A DHL tracking number is a distinct code tied to one shipment. It connects each scan the parcel receives and lets you check the location and delivery progress on the carrier site or a multi-courier page like Ship24. This guide focuses only on the tracking number itself, its formats, where to find it, how to validate it, and what to do if it doesn’t work.
What is a DHL tracking number?
It’s a shipment identifier created when a label is generated. The format depends on the DHL service used (Express, Parcel, eCommerce, Global Forwarding). The code stays with the shipment, and in some routes, a local carrier may also assign a secondary reference. Both can appear in tracking.
DHL tracking number formats (with examples)
Use these patterns to recognise the service behind your code. Spacing or dashes may be added on labels, remove them before searching.
| Service |
Typical format |
Example(s) |
Notes |
| DHL Express |
10 digits; or starts with 000 / JJD01 / JJD00 / JVGL + digits |
1234567890, JJD0149999999 |
Time-definite courier; frequent scan points |
| DHL Parcel |
Starts with 3S / JVGL / JJD + digits |
3SABC123456789, JJD1234567890123 |
Common in Europe; may hand off to local posts |
| DHL eCommerce |
10–39 characters; often GM / LX / RX or up to five letters + digits |
GM123456789012345, LX987654321US |
Popular with marketplaces and small parcels |
| DHL Global Forwarding |
7 digits; or 1 digit + 2 letters + 4–6 digits; or 3–4 letters + digits; or 3-digit carrier code-8 digits |
4567810, 2AB45678, CDF45678, 125-12345678 |
Used for air, ocean, or road freight moves |
Where to find your tracking number
- Shipping label: Printed near or under the barcode (Code 128 on most labels). Look for “Waybill,” “AWB,” or “Tracking #.”
- Emails/SMS: Order confirmation and “shipment created” messages from the store or DHL.
- Order history: Your account on Amazon, eBay, AliExpress, or the retailer site often shows the code.
- Invoices/receipts: Some payment confirmations include a shipment reference link.
- The sender: Ask the merchant or shipper if the code isn’t visible in your account.
Validate and clean a tracking number (quick checks)
- Remove formatting: Delete spaces and dashes before searching.
- Check length: Express is commonly 10 digits; eCommerce runs longer; freight may use 7 digits or mixed codes.
- Check prefix: 3S/JJD/JVGL (Parcel), GM/LX/RX (eCommerce), numeric-only (Express 10-digit).
- Avoid order IDs: Store order numbers aren’t DHL tracking numbers unless the merchant states so.
Why a DHL tracking number might not work
- No first scan yet: The label exists, but the parcel hasn’t been handed over. Try again later the same day.
- Typo: One extra digit or letter will fail. Copy/paste directly and strip spaces.
- Different carrier reference: On some routes, a local post adds its code. Look for an extra reference on your order page; multi-carrier tracking can show both.

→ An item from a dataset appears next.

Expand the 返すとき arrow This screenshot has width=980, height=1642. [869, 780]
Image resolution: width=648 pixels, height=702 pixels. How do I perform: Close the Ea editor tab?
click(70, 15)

- Expired view: Older shipments can drop out of public search after a time. Check your order records for archived links.
- System lag: High volumes can slow updates between hubs and partner systems.
What you can do: confirm the code with the sender, try a multi-courier lookup to catch partner scans, and contact DHL support if there’s no change after 48 hours.
Tracking number vs other references
- Order number: Issued by the store. Used for customer service—usually not searchable on DHL.
- Reference number: Optional field a shipper sets (e.g., purchase order). Sometimes searchable on DHL, but results vary.
- Air waybill (AWB): Express waybill number used for courier handling; often the same value customers see as “tracking number.”
Tips for businesses and SMEs
- Normalise inputs: Strip spaces/dashes and accept uppercase letters to reduce failed lookups.
- Detect service by prefix: Route Express vs Parcel vs eCommerce to the right API or dashboard bucket.
- Batch checks: Track in bulk from a CSV to cut manual lookups for support teams.
- Alerting: Set notifications for events that matter to customers (label created, customs, out for delivery, delivered) to reduce WISMO contacts.
- Data quality: Accurate addresses and HS codes help avoid holds tied to documentation.
Frequently Asked Questions
Can a DHL tracking number change?
The DHL code typically stays the same. If a local carrier adds a second code, both may appear in tracking updates.
My label shows two numbers. Which one should I use?
Try the value marked “Waybill,” “AWB,” or “Tracking #.” If both appear, a multi-carrier lookup can show which one is active.
How long until the first scan appears?
Often on pickup day. During busy periods, it may post at the next facility instead of the origin.
Do spaces or lowercase letters matter?
No, remove spaces and use uppercase to avoid mismatches.